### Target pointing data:
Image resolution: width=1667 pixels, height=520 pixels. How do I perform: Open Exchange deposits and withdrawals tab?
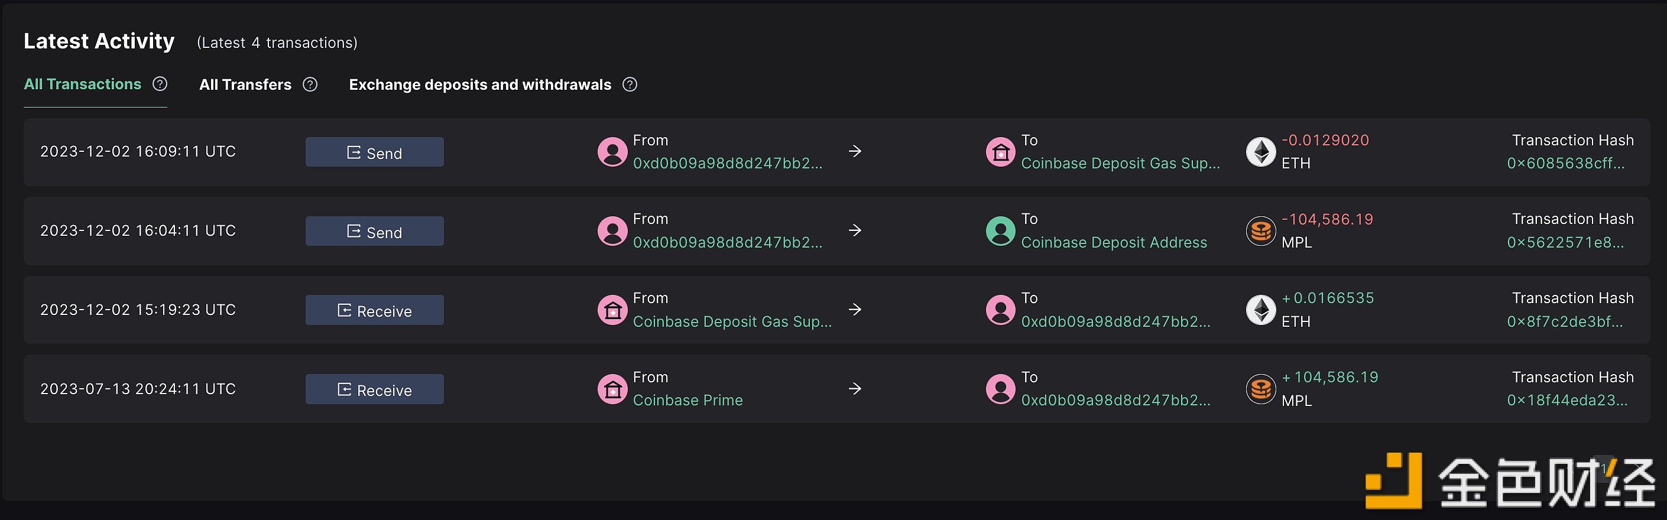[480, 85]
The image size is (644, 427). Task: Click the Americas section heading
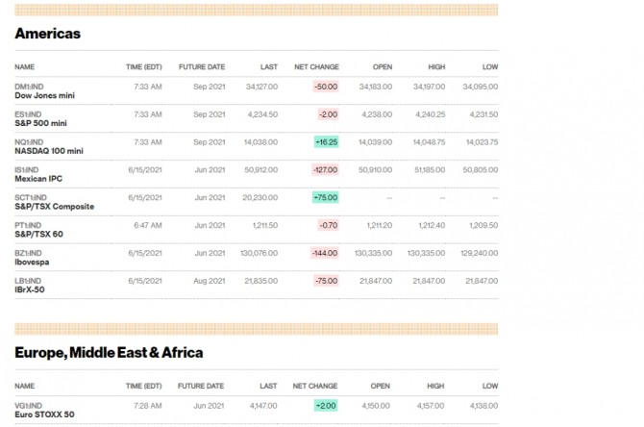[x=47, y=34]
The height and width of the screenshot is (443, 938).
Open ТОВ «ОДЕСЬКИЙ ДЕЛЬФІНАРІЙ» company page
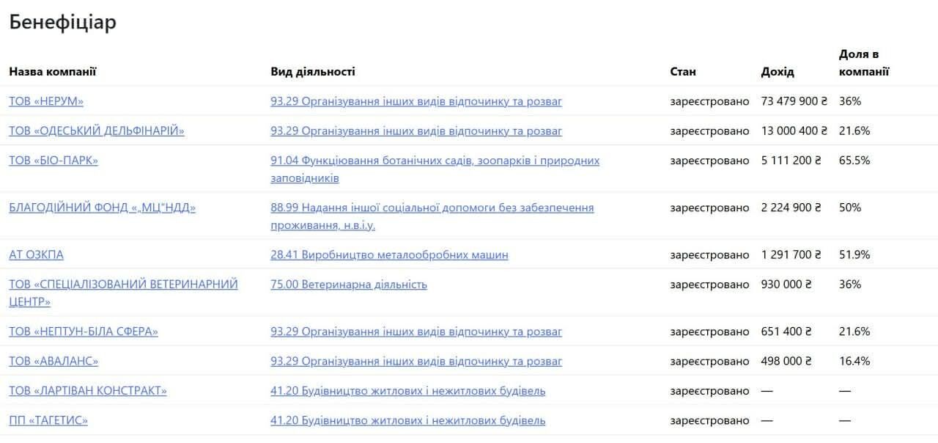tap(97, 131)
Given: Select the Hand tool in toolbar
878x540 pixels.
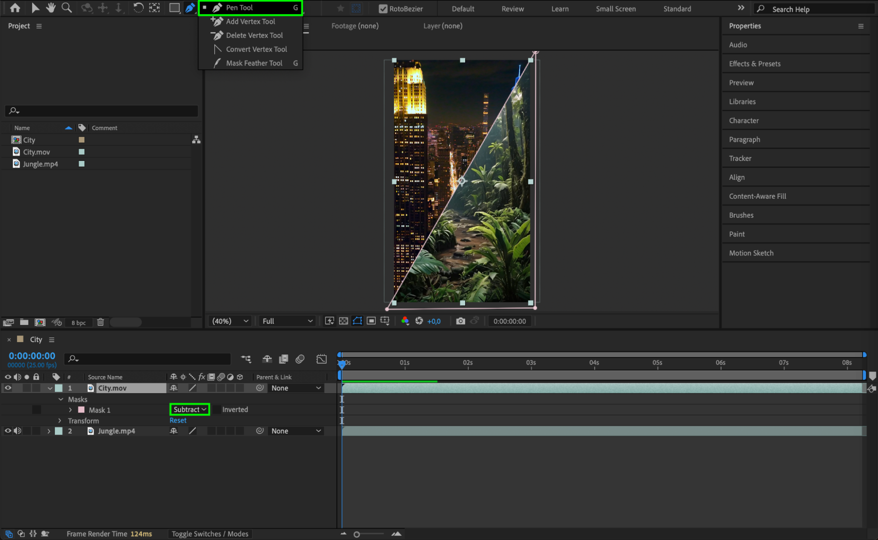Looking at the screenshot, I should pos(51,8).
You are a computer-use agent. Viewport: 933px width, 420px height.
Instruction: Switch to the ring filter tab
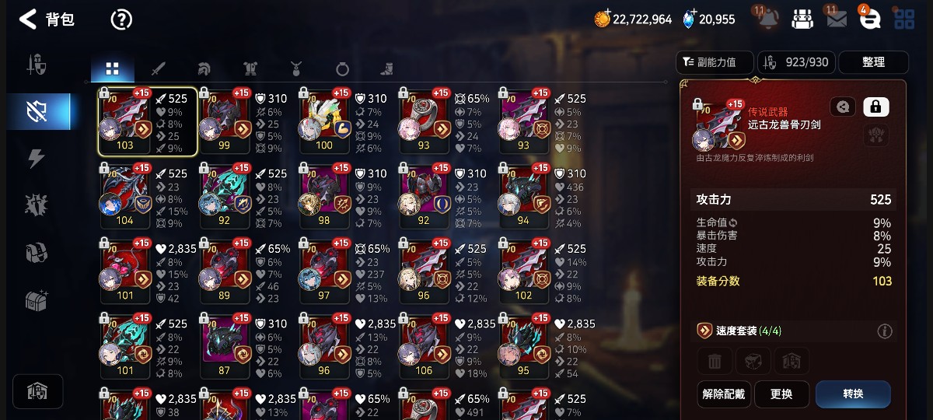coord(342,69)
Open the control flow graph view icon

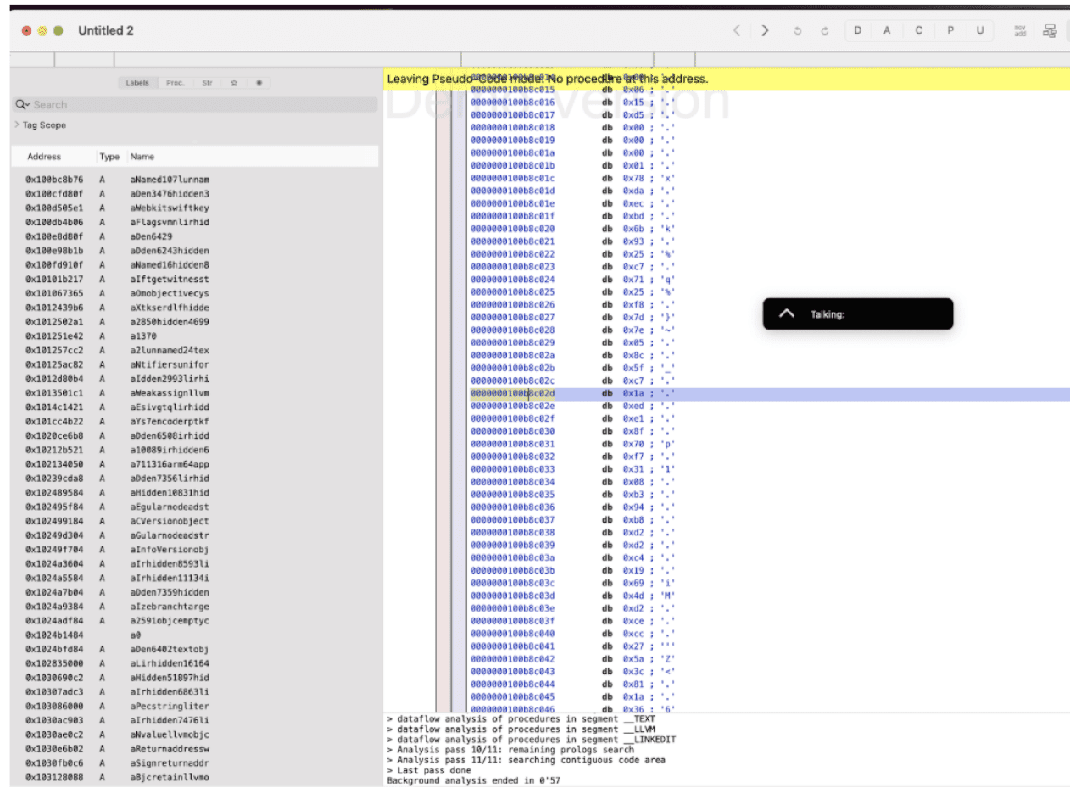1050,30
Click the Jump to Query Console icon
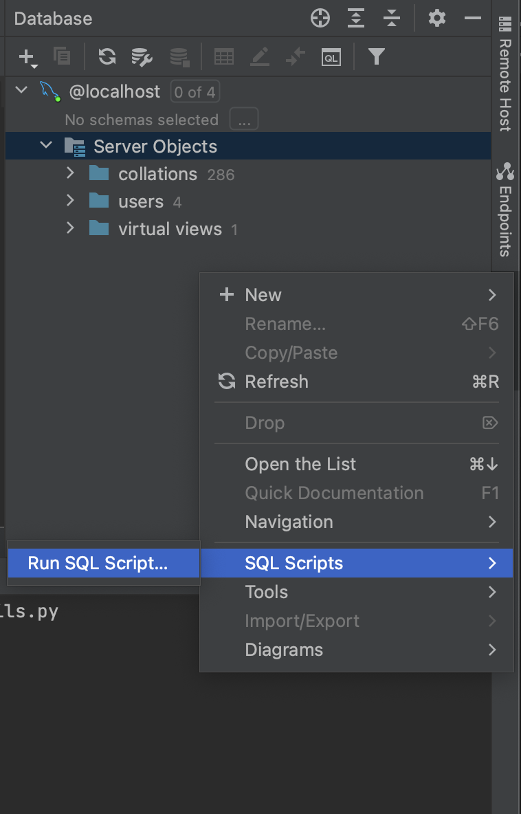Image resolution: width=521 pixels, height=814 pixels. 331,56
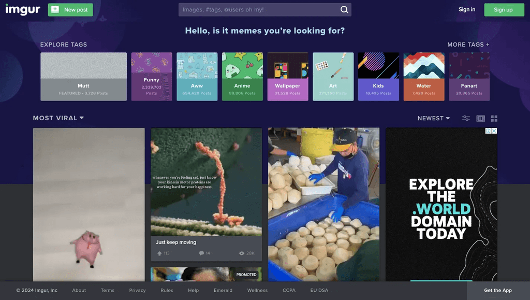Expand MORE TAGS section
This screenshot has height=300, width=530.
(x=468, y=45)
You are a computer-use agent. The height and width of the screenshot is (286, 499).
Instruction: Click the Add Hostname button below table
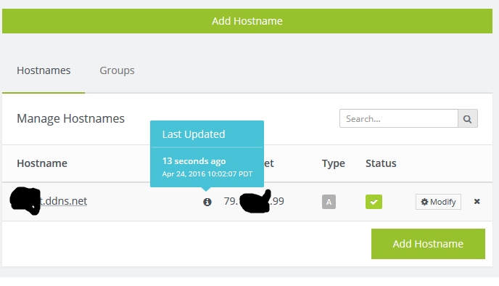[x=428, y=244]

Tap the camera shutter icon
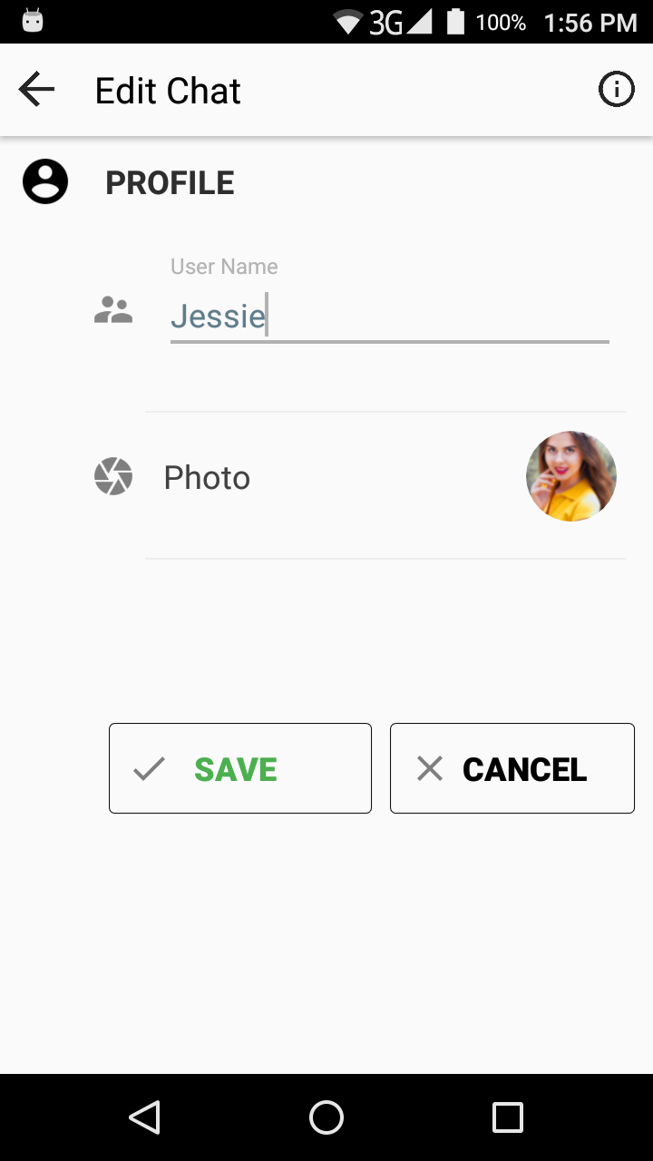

### What is needed:
Reproduce verbatim the stretch of the listing from the line containing "The image size" through the end of the listing, including both ends. Leave the pictures out of your answer.

### Exercise answer:
The image size is (644, 427). Task: Click the Americas section heading
[x=47, y=34]
The height and width of the screenshot is (443, 938).
Open ТОВ «ОДЕСЬКИЙ ДЕЛЬФІНАРІЙ» company page
tap(97, 131)
Given: Select the Hand tool in toolbar
878x540 pixels.
Looking at the screenshot, I should pos(51,8).
You are a computer-use agent. Viewport: 933px width, 420px height.
Instruction: Switch to the ring filter tab
coord(342,69)
Open the control flow graph view icon

1050,30
Click the Jump to Query Console icon
Image resolution: width=521 pixels, height=814 pixels. 331,56
Expand MORE TAGS section
This screenshot has height=300, width=530.
(x=468, y=45)
You are a computer-use agent. The height and width of the screenshot is (286, 499).
Instruction: Click the Add Hostname button below table
[x=428, y=244]

Tap the camera shutter icon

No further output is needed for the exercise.